# Con-Cor Smooth Side Passenger car issue



## rrgrassi (May 3, 2012)

I came across two Con-Cor ATSF smooth side passenger cars. They do not have a coupler or coupler pocket at either end. 

What can I use for a body mount coupler? I can use either Rapido or knuckle type.

Thanks!


----------



## dablaze (Apr 17, 2012)

They probably had Talgo trucks originally (I think thats what mine have. 

Some of those cars don't take well to body mounting of couplers. I think the Concors can be a little finicky. Good news is you should be able to find complete cars at a train show cheap as with all the newer more fine scale stuff out, I have seen Concor stuff for as low as a couple of bucks a car. I still think its nice stuff.

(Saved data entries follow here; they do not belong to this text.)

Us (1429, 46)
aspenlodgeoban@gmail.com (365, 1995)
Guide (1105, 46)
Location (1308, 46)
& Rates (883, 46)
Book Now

Go with the Talgos (Couplers on the trucks) stick with ones from Concor and get the KD kit meant for Talgo trucks and you will have decent results with those.

Craig


----------



## dualgauge (Apr 4, 2009)

*Passenger car issue*

Micro-trains body mount couplers can be used. Might have to shim coupler to correct height I would try the 1016 for more swing. Would need large radius curves. Could use red caboose couplers in ConCor trucks if do not intend to do any switching, as have to pick one coupler over the top of the other. Good luck on getting couplers on cars.
Dan


----------



## rrgrassi (May 3, 2012)

Thanks for the info. It looks like the Talgo type trucks were swapped out and so I need to go body mounted.

Thanks for the info and coupler numbers. I wish they made N scale swing couplers like you can find for HO.


----------